═══ Material for this exercise ═══

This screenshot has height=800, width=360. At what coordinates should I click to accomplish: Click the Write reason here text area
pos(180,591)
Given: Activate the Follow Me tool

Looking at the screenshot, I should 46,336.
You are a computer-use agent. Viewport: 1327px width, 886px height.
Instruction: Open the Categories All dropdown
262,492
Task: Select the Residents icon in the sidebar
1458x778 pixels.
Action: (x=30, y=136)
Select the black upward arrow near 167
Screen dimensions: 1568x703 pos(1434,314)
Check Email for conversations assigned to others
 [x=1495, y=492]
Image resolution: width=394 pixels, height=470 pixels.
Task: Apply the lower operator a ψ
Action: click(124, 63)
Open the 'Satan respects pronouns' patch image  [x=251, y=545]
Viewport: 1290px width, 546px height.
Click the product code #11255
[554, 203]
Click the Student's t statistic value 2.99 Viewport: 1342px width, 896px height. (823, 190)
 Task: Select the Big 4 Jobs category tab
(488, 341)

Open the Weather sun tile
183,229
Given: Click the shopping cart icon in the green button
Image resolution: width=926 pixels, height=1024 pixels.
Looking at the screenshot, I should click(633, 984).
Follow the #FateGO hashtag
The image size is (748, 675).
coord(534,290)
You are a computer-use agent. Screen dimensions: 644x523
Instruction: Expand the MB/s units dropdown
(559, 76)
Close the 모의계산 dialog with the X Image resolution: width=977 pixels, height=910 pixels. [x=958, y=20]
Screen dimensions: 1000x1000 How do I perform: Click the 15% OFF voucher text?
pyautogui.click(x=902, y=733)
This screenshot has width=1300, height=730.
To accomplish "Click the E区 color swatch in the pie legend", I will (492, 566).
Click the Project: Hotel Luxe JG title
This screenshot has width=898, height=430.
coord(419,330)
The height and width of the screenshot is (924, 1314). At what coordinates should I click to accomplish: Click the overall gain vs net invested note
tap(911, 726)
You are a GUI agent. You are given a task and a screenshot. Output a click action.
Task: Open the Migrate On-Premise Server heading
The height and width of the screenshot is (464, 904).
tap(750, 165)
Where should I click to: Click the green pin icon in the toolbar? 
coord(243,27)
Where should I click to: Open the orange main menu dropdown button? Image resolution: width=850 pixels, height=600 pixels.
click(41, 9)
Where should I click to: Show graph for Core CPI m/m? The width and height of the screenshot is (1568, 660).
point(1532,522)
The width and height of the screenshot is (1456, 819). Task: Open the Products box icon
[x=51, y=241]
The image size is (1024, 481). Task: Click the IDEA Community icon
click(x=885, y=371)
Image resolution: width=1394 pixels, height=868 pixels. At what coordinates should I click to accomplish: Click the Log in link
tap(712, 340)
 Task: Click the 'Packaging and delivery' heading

═══

What is being asked:
The answer must be every line of the records above that holds the word "heading".

Response to the task:
Task: Open the Migrate On-Premise Server heading
 Task: Click the 'Packaging and delivery' heading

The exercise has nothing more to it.